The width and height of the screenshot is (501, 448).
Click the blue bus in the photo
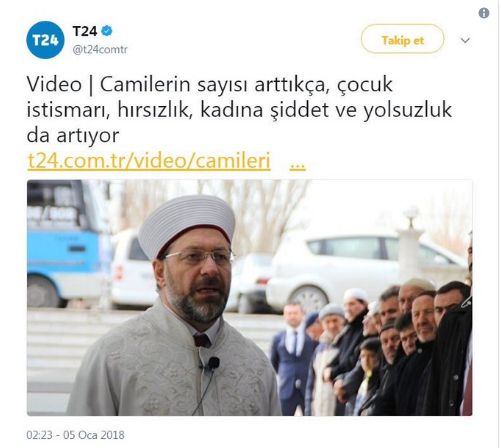(67, 243)
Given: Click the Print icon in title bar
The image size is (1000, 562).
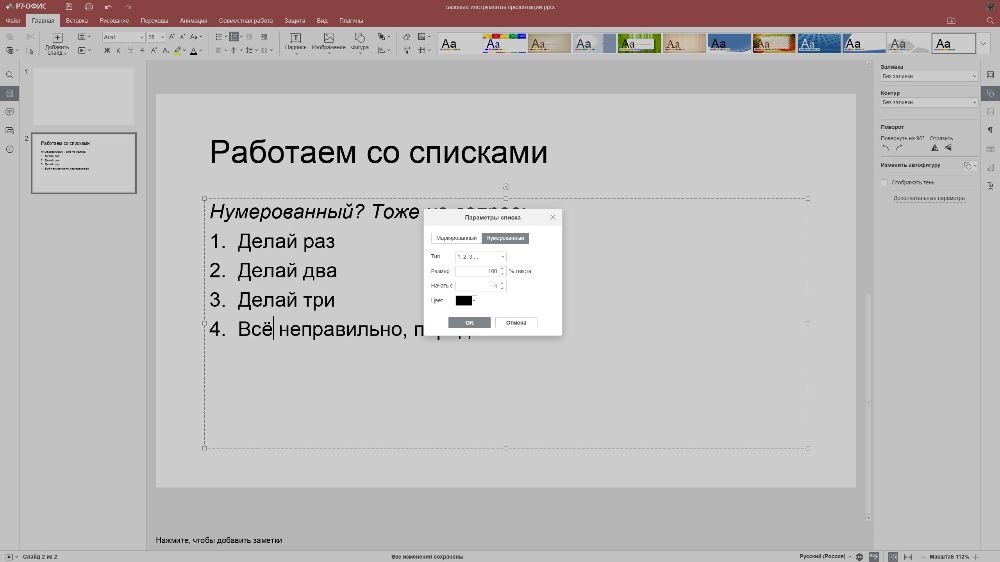Looking at the screenshot, I should 88,7.
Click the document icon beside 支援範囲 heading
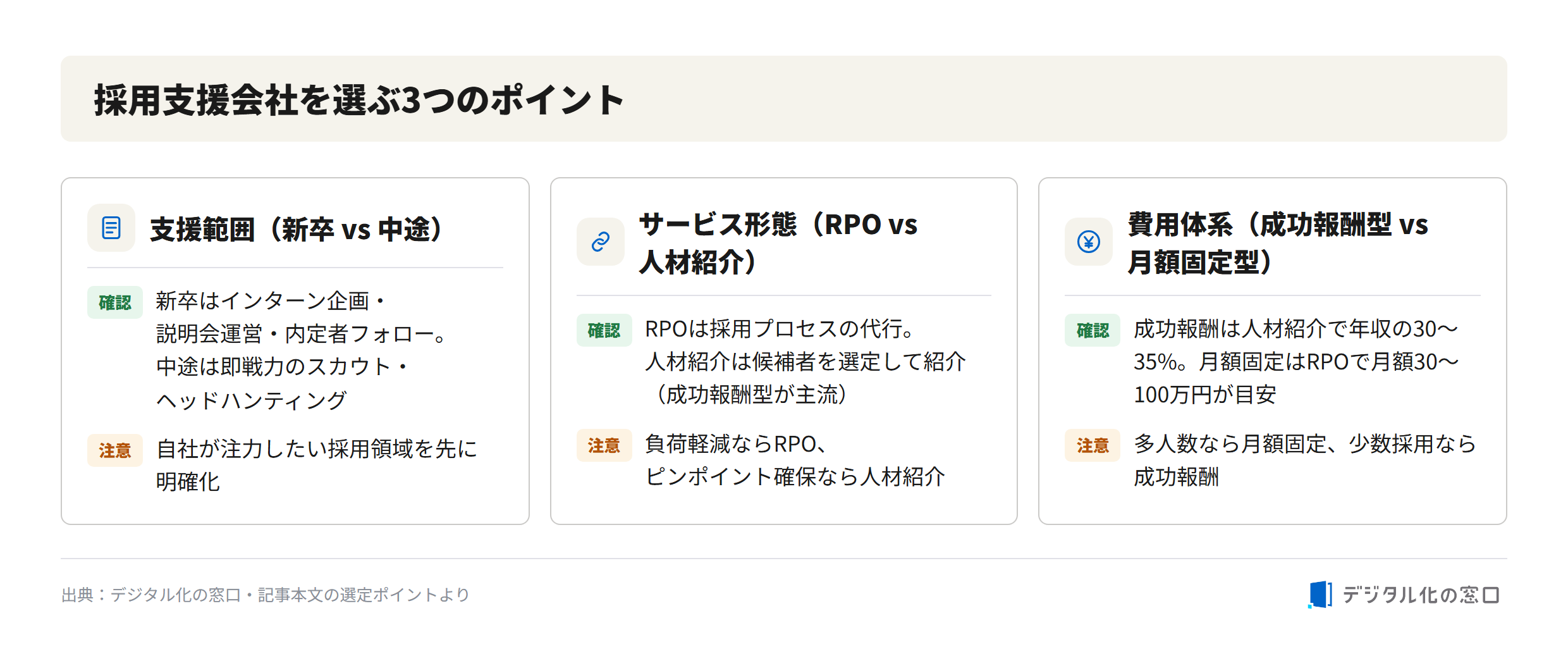This screenshot has width=1568, height=668. click(111, 228)
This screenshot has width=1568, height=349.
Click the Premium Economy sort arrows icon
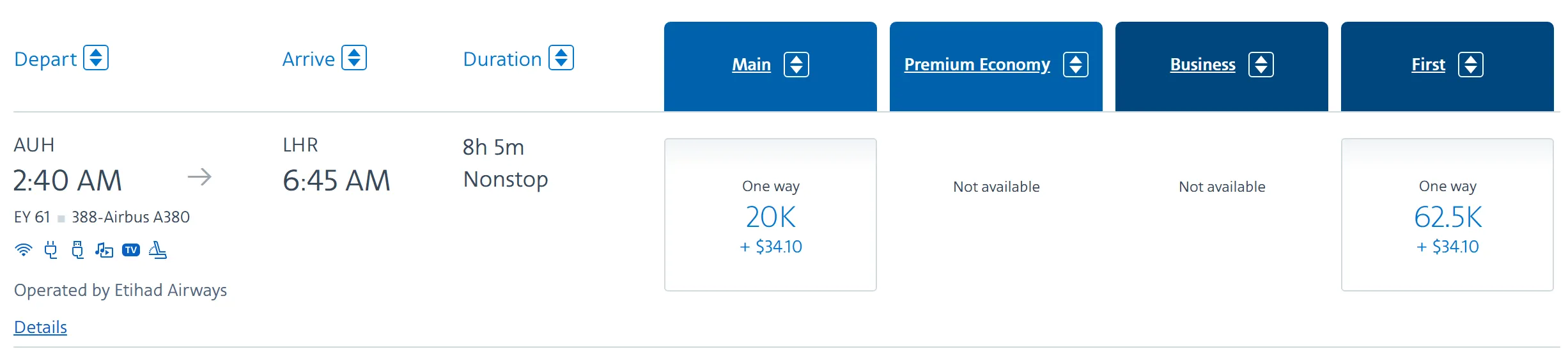tap(1076, 65)
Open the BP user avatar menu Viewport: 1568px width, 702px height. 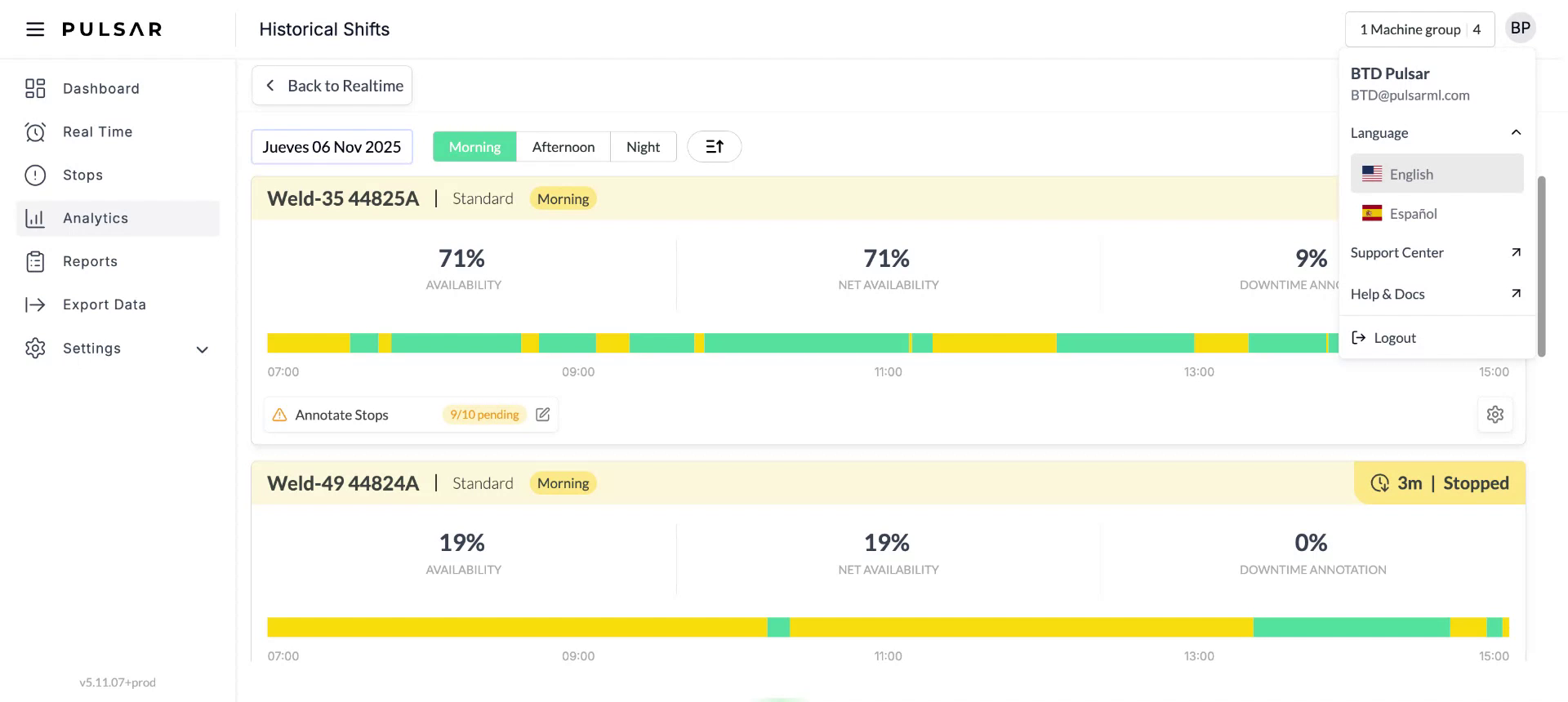pyautogui.click(x=1520, y=29)
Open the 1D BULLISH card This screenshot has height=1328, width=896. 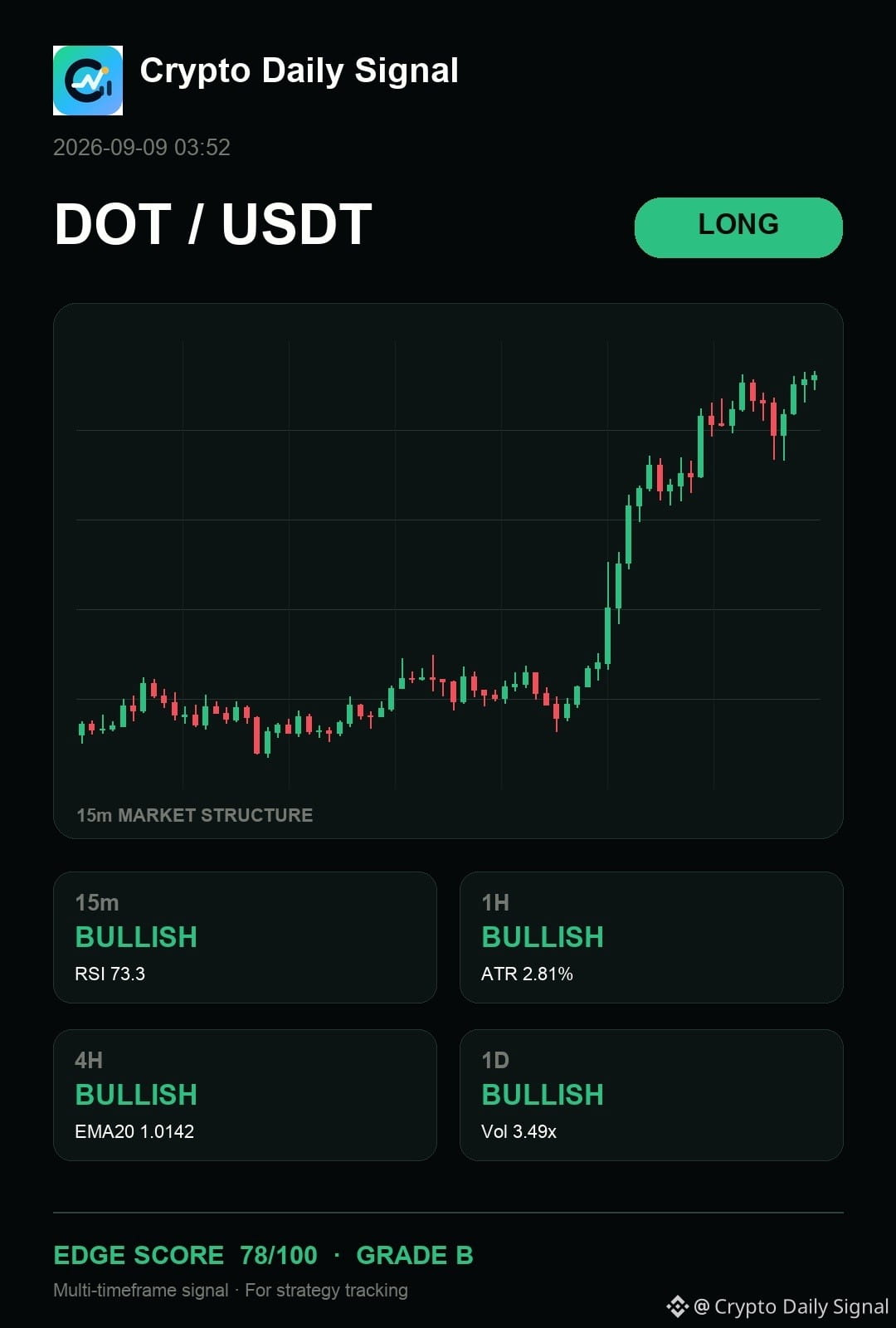(651, 1095)
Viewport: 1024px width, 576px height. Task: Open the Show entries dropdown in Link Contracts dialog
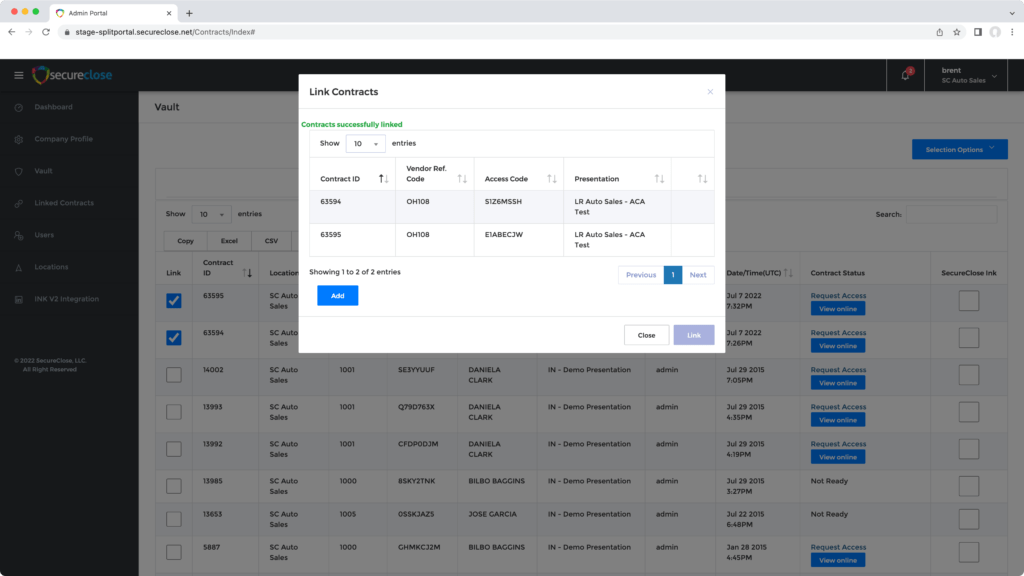(x=366, y=143)
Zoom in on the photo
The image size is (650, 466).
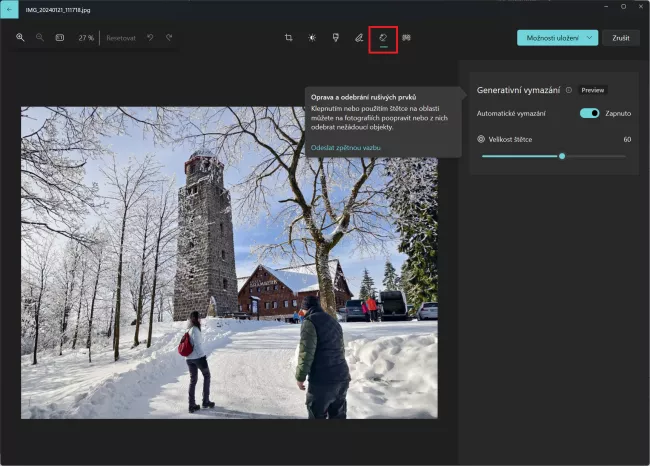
----
* What is expected *
Copy out the lines exactly as written, beginning with the one that contains "Viewport: 1024px width, 576px" and ending with the last line of the material; do not include pictures.

* Result of this task *
Viewport: 1024px width, 576px height. Task: Open the Show entries dropdown in Link Contracts dialog
(x=366, y=143)
Zoom in on the photo
The image size is (650, 466).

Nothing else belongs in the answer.